** GIVEN TASK **
Reproduce the items verbatim, from the first line through the line that contains "Click Dashboard score".

-- Start MATERIAL PROVIDED --

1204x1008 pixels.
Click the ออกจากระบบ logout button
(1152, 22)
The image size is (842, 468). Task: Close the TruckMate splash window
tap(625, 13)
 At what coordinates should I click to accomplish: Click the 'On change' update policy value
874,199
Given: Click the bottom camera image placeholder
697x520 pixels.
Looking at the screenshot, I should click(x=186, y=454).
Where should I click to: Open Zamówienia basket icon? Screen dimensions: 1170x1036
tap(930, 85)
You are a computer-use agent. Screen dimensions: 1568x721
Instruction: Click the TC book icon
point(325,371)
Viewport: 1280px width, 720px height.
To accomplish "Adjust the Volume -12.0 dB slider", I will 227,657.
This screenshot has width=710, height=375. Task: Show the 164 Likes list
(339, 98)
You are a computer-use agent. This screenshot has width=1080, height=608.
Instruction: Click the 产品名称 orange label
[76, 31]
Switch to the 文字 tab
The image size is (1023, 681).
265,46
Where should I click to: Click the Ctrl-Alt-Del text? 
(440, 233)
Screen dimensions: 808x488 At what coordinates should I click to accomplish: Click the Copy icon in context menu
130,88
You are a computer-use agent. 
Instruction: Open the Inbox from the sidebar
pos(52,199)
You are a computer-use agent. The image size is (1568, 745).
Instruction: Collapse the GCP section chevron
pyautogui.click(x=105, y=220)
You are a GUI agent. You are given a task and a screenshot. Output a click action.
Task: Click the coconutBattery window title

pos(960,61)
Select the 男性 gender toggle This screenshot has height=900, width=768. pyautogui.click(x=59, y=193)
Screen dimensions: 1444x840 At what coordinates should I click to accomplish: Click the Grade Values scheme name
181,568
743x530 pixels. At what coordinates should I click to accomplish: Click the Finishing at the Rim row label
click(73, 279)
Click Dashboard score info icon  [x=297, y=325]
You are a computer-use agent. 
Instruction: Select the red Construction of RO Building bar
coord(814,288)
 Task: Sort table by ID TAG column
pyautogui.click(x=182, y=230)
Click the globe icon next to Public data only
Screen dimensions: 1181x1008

-- End MATERIAL PROVIDED --

** THE RESULT **
1204x1008 pixels.
Click the ออกจากระบบ logout button
(1152, 22)
The image size is (842, 468). Task: Close the TruckMate splash window
tap(625, 13)
 At what coordinates should I click to accomplish: Click the 'On change' update policy value
874,199
Given: Click the bottom camera image placeholder
697x520 pixels.
Looking at the screenshot, I should click(x=186, y=454).
Where should I click to: Open Zamówienia basket icon? Screen dimensions: 1170x1036
tap(930, 85)
You are a computer-use agent. Screen dimensions: 1568x721
Instruction: Click the TC book icon
point(325,371)
Viewport: 1280px width, 720px height.
To accomplish "Adjust the Volume -12.0 dB slider", I will 227,657.
This screenshot has width=710, height=375. Task: Show the 164 Likes list
(339, 98)
You are a computer-use agent. This screenshot has width=1080, height=608.
Instruction: Click the 产品名称 orange label
[76, 31]
Switch to the 文字 tab
The image size is (1023, 681).
265,46
Where should I click to: Click the Ctrl-Alt-Del text? 
(440, 233)
Screen dimensions: 808x488 At what coordinates should I click to accomplish: Click the Copy icon in context menu
130,88
You are a computer-use agent. 
Instruction: Open the Inbox from the sidebar
pos(52,199)
You are a computer-use agent. The image size is (1568, 745).
Instruction: Collapse the GCP section chevron
pyautogui.click(x=105, y=220)
You are a GUI agent. You are given a task and a screenshot. Output a click action.
Task: Click the coconutBattery window title

pos(960,61)
Select the 男性 gender toggle This screenshot has height=900, width=768. pyautogui.click(x=59, y=193)
Screen dimensions: 1444x840 At what coordinates should I click to accomplish: Click the Grade Values scheme name
181,568
743x530 pixels. At what coordinates should I click to accomplish: Click the Finishing at the Rim row label
click(73, 279)
Click Dashboard score info icon  [x=297, y=325]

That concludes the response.